> **Extracted information**
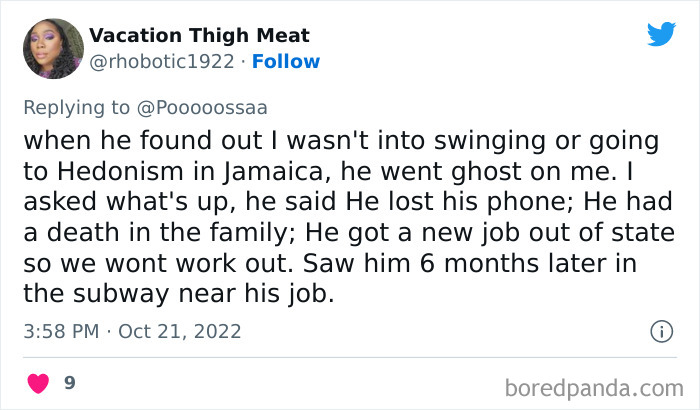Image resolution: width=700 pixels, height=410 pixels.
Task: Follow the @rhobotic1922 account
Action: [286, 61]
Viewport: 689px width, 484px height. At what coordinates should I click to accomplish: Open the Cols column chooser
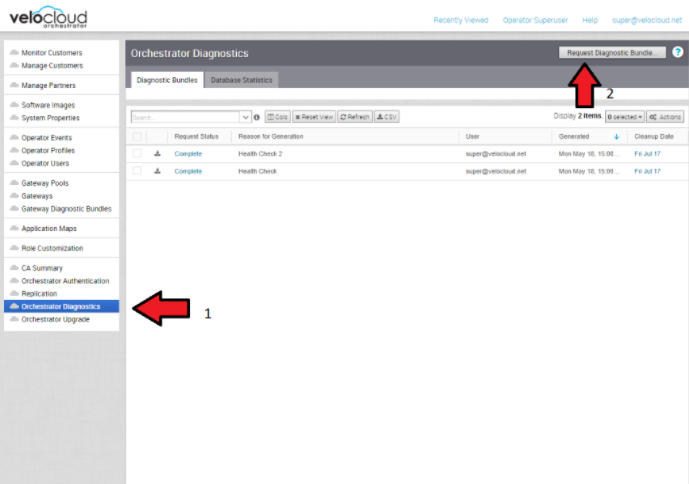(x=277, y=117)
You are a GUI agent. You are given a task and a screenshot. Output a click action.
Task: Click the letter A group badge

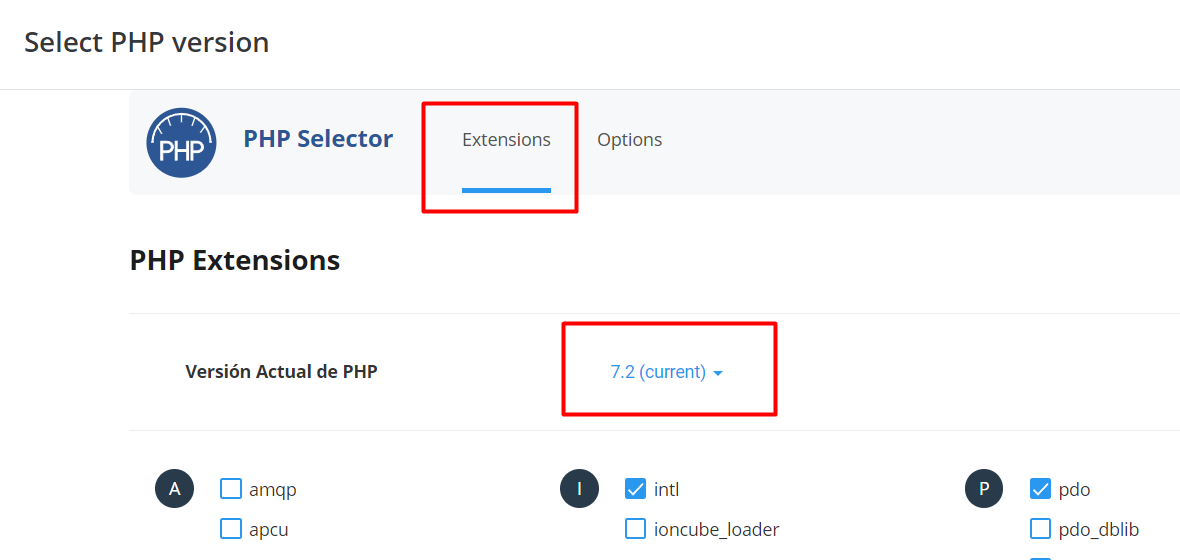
* * *
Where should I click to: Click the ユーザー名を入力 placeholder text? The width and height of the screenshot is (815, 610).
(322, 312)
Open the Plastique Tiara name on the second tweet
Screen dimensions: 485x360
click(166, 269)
==
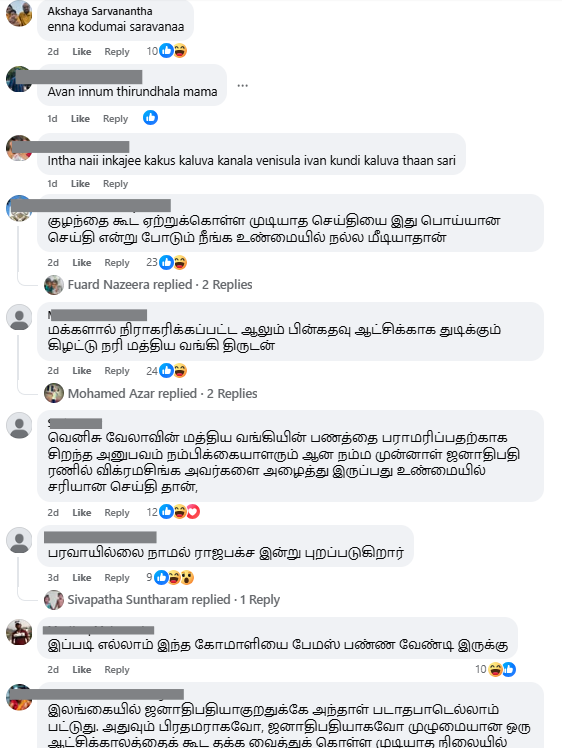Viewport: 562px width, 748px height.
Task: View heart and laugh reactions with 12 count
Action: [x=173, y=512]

> **About this task**
Return word for word the lines above from the line with "You are a GUI" to the line with "Task: Click the letter A group badge", including both and leaving out all others.

> **Task answer**
You are a GUI agent. You are given a task and a screenshot. Output a click action.
Task: Click the letter A group badge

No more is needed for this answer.